# TASKS
A) Does the TBO Tek Q2 FY26 write-up below support each statement? (i) Revenue rose 26% year over year in Q2 FY26. (ii) The company's market cap is ₹8,901 crore. (iii) PAT grew faster than revenue. For each, answer yes or no and quote the words from the write-up that decide it.
B) Resume the TBO Tek Q2 FY26 write-up below, picking up after its final sentence.

# DOCUMENT PASSAGE
******************************
TBO Tek Ltd Q2 FY26 — ₹8,901 Cr GTV, $125M Vacation Grab, and an 853-Day Debtor Yoga Class
1. At a Glance
If travel platforms could meditate, TBO Tek Ltd (BSE: 544174 | NSE: TBOTEK) would be sitting cross-legged on a pile of ₹16,256 crore market cap, chanting “Commission, not confusion.” At ₹1,497 per share, this B2B travel tech machine is turning agents into ninjas and airlines into clients.
In Q2 FY26, TBO clocked ₹568 crore revenue (+26% YoY) and ₹67.6 crore PAT (+12% YoY). Its Gross Transaction Value (GTV) zoomed to ₹8,901 crore — because every chai-sipping travel agent from Indore to Istanbul now swears by the Travel Boutique Online (TBO) portal.
******************************
# GIVEN INFORMATION
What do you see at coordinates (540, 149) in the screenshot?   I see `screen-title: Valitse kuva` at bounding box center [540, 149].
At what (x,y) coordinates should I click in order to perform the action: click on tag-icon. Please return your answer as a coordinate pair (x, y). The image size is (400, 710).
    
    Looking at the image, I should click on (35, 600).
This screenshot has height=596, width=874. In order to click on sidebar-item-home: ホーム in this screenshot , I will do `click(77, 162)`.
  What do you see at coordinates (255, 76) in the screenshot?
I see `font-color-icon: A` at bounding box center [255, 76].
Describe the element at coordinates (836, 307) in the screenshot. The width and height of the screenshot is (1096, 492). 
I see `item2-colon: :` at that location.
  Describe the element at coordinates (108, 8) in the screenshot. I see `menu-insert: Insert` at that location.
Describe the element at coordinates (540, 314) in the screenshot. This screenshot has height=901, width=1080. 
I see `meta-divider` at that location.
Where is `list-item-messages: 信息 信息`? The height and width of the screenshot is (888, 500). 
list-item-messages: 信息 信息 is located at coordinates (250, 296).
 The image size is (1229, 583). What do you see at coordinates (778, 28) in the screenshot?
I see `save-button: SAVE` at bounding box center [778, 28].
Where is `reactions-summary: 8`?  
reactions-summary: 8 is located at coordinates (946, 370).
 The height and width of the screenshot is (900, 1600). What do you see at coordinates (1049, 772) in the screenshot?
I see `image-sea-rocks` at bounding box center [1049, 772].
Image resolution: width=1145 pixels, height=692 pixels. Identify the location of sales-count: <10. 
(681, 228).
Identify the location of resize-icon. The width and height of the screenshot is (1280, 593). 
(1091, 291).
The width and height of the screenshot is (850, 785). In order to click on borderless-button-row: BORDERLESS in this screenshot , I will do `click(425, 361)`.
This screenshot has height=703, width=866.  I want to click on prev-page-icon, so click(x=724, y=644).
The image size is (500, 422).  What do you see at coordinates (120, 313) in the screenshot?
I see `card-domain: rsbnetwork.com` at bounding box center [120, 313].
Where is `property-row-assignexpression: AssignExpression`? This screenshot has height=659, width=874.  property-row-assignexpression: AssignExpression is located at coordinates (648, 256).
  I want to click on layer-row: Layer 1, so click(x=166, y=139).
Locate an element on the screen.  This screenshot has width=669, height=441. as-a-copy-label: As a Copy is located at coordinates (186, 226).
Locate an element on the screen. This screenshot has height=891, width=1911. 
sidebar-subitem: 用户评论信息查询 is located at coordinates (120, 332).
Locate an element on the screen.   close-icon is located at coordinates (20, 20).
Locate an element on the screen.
******************************
# ANSWER LIST
A)
(i) Yes: "₹568 crore revenue (+26% YoY)"
(ii) No: "₹16,256 crore market cap"
(iii) No: "₹568 crore revenue (+26% YoY) and ₹67.6 crore PAT (+12% YoY)"

B)
Margins stayed calm like a Goa sunset — EBITDA ₹104 crore, translating to a decent ~18% operating margin. But here’s the Bollywood twist: debtors’ days are 853, which means if you owe TBO money, you can plan two foreign trips before paying them back.
Post quarter, they sealed the $125 million acquisition of Classic Vacations (USA) — their biggest global adventure since the IPO.
2. Introduction
Once upon a flight ticket, when agents still printed itineraries and begged for commissions, a Delhi-born techie dreamt of automation. Enter TBO Tek Ltd, incorporated in 2006, now a global travel-tech juggernaut connecting 45,000+ travel buyers with 7 lakh+ hotels across 47+ countries.
Their portal, TravelBoutiqueOnline.com, isn’t your mom’s MakeMyTrip. It’s B2B for travel agents, not the general tourist trying to book Goa for ₹2,999. The beauty? Agents get airline and hotel inventory directly on one unified dashboard, wrapped in algorithms that could shame most IT midcaps.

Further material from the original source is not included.